Summary. The manuscript reports the first large-scale empirical study of testing practices in the AI agent ecosystem. The authors analyze 39 open-source agent frameworks and 439 agentic applications, identify ten testing patterns, observe low adoption of novel agent-specific methods such as DeepEval (around 1%), and map observed tests to four canonical architectural components. This mapping yields the central claim of an inversion of testing effort: deterministic components (Resource Artifacts/tools and Coordination Artifacts/workflows) account for over 70% of tests, the FM-based Plan Body receives less than 5%, and the Trigger component (prompts) appears in around 1% of tests. The authors conclude that current practices represent a rational but incomplete adaptation to non-determinism.

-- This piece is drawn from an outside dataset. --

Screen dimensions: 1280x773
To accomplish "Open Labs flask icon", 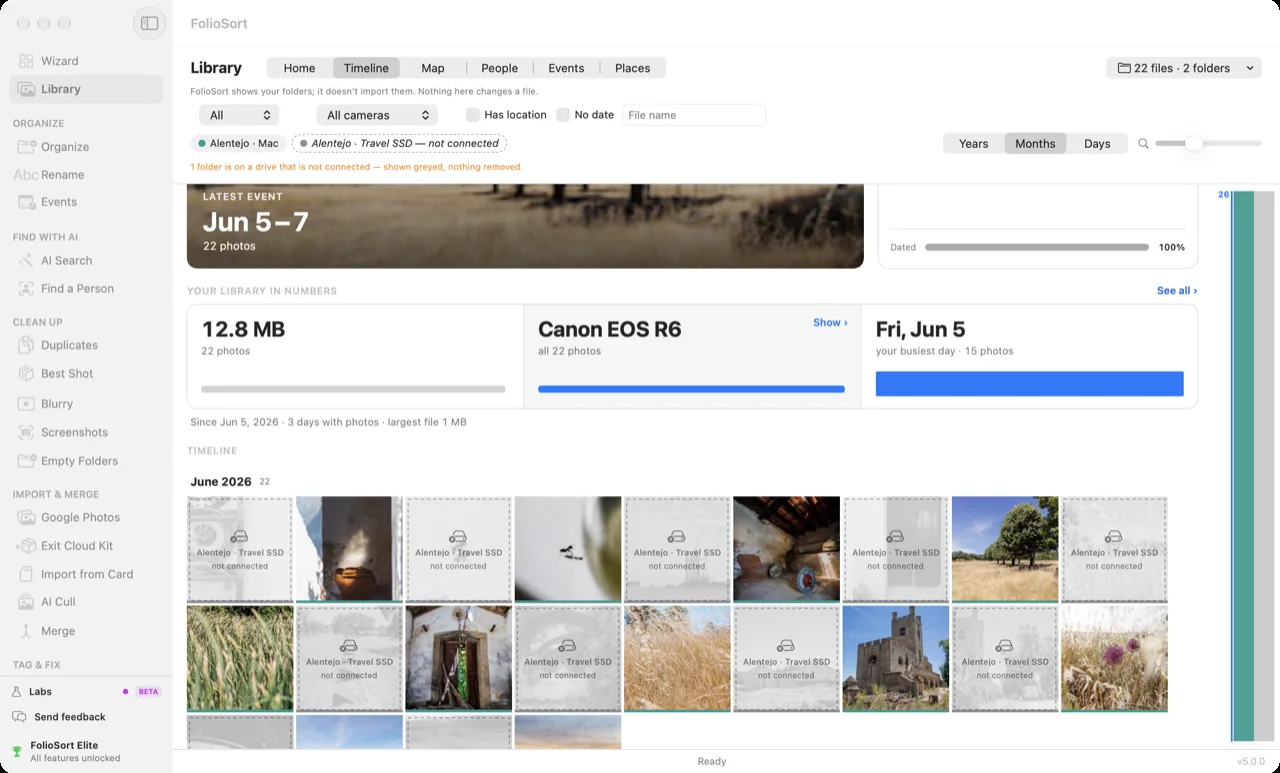I will point(16,691).
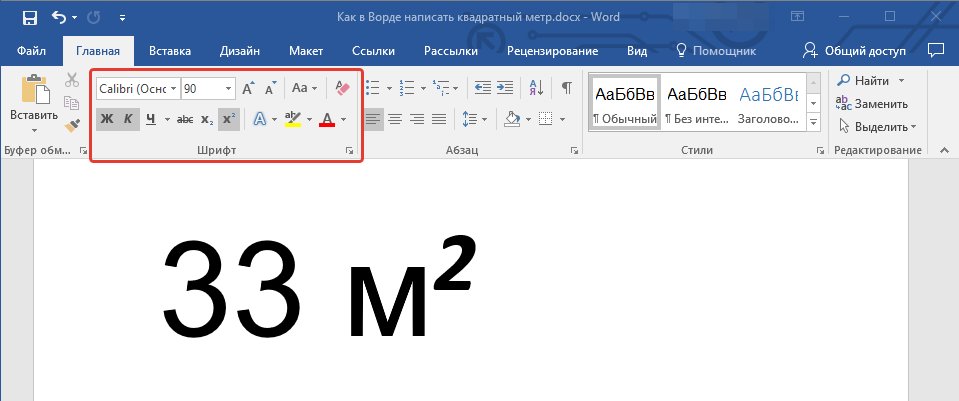This screenshot has width=959, height=401.
Task: Expand the Styles gallery more arrow
Action: 813,123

Significance. If the mapping procedure is shown to be reliable, the work supplies a much-needed empirical baseline on how developers actually test internal correctness in FM-based agents. The scale of the corpus and the concrete identification of a prompt-testing blind spot are strengths that could usefully inform framework design and future research on agent robustness.

major comments (1)
  1. [Mapping procedure (Section 4)] The quantitative claims of the effort inversion (over 70% deterministic, <5% Plan Body, ~1% Trigger) rest entirely on the test-to-component mapping procedure. The manuscript describes the mapping but reports neither inter-rater reliability statistics, a double-coded subsample, nor an error analysis for ambiguous cases such as tests that exercise both a tool and a prompt. Because even moderate misclassification rates would materially affect the reported percentages, this omission is load-bearing for the central result.
minor comments (2)
  1. [Abstract] The abstract uses 'around 1%' for both DeepEval adoption and Trigger coverage; a single sentence distinguishing the two figures would improve clarity.
  2. [Results] Table or figure presenting the per-component test counts would make the 70%/5%/1% inversion easier to verify at a glance.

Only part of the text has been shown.